INPUT FOR THIS TASK START

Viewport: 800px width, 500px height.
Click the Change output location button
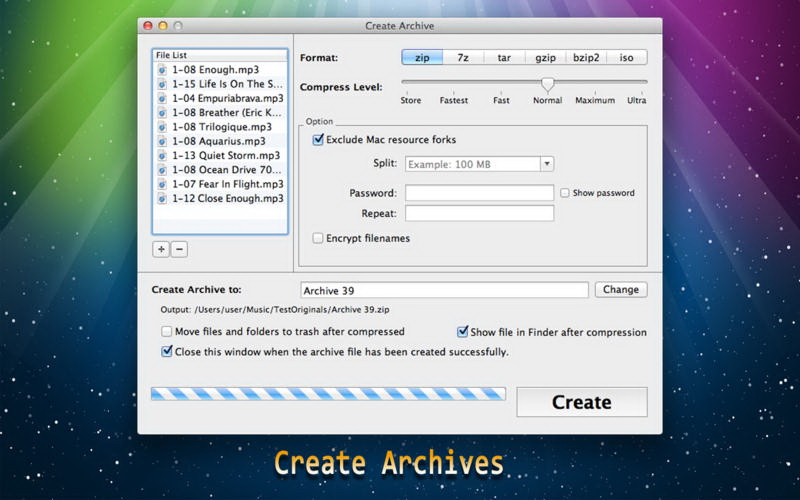point(621,290)
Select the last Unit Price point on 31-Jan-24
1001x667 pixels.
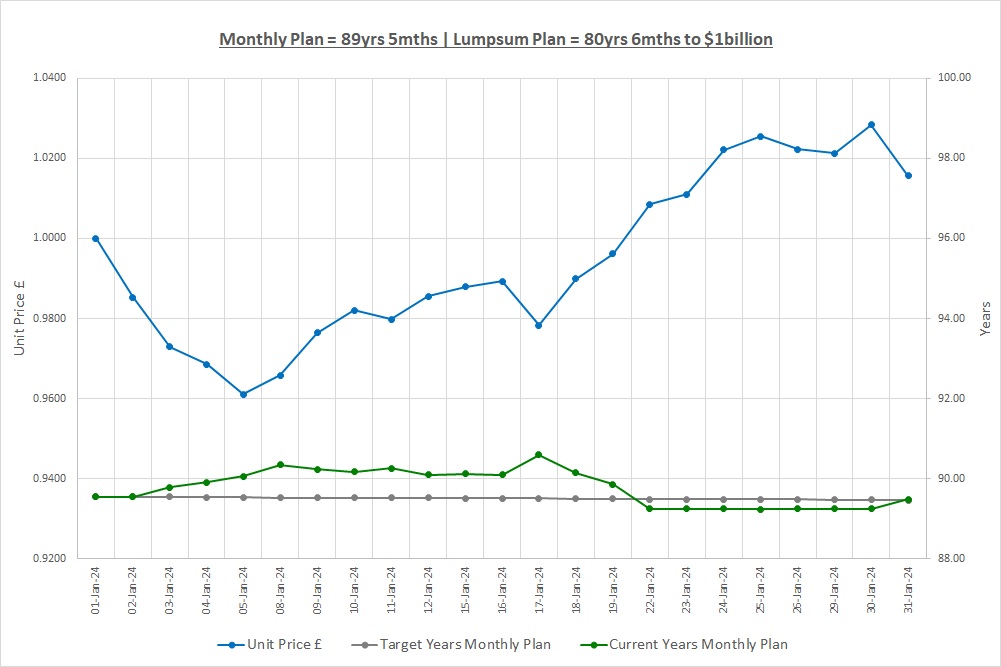(908, 176)
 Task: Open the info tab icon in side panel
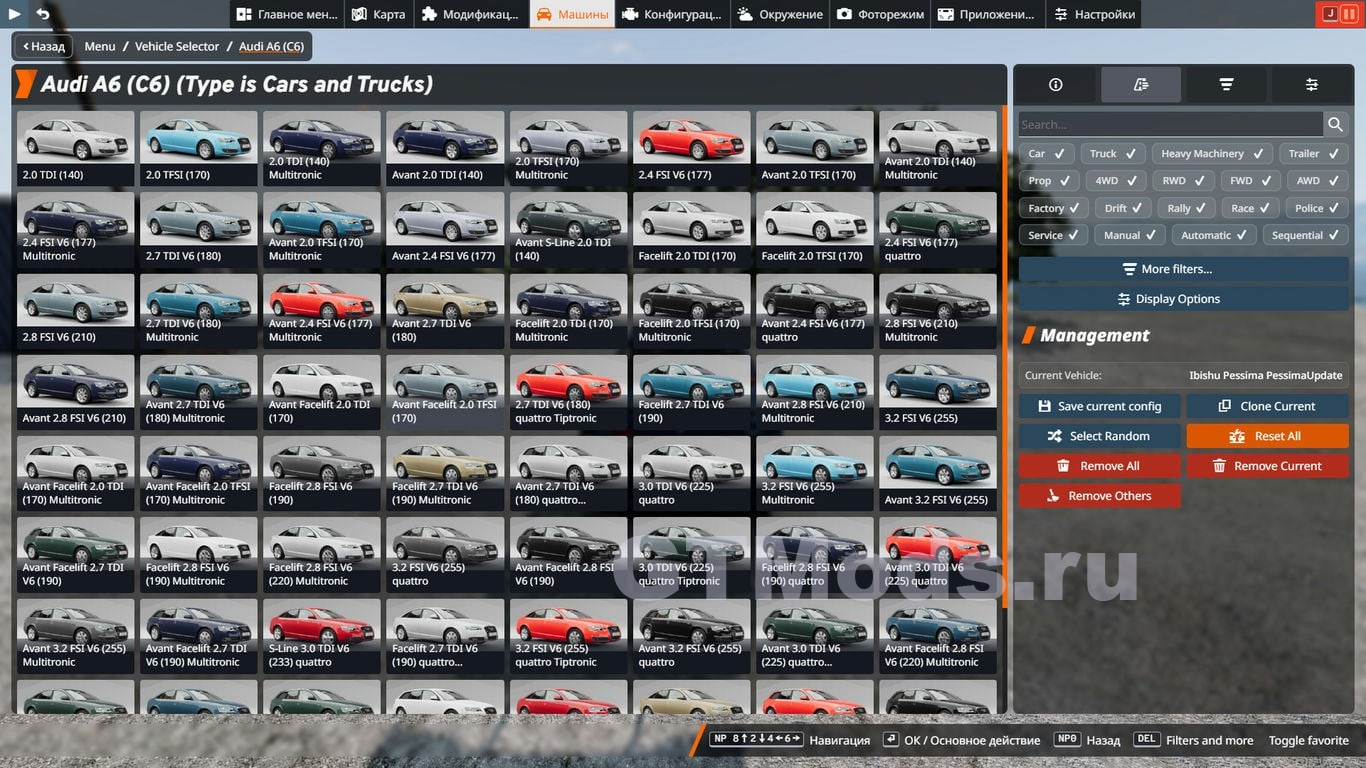tap(1055, 85)
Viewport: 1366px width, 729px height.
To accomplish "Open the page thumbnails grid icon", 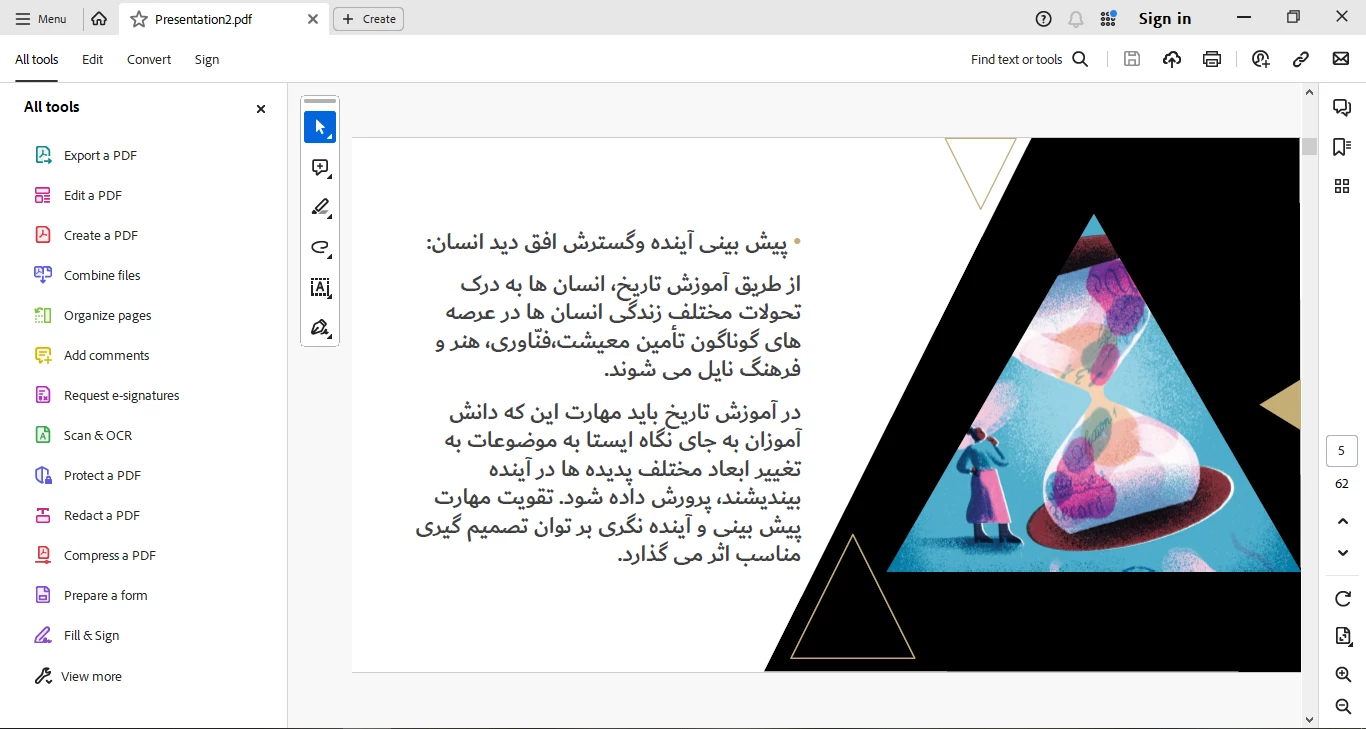I will [1342, 186].
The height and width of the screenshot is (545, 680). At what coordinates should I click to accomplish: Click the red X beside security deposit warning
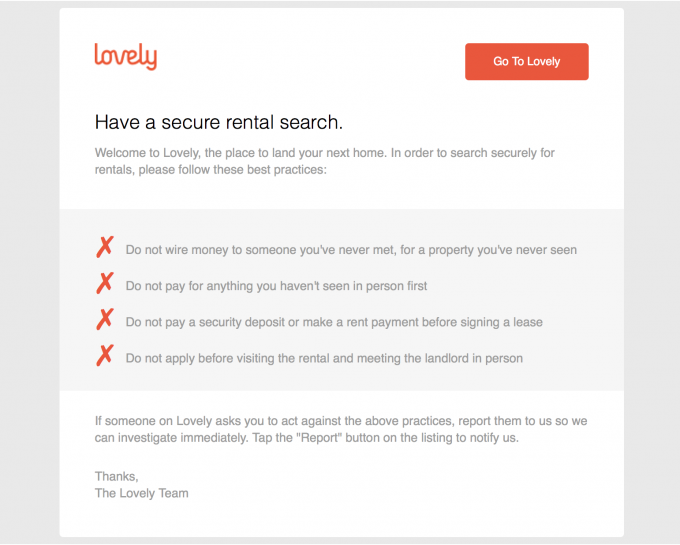pos(105,320)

INPUT FOR THIS TASK END

WORK REQUEST »
The line containing "Viewport: 1366px width, 729px height." marks the end; please output exactly the lines of the listing above from its first line through that line, without pictures.

TASK RESULT »
Viewport: 800px width, 500px height.
Click the Change output location button
point(621,290)
Select the last Unit Price point on 31-Jan-24
1001x667 pixels.
(908, 176)
 Task: Open the info tab icon in side panel
tap(1055, 85)
Viewport: 1366px width, 729px height.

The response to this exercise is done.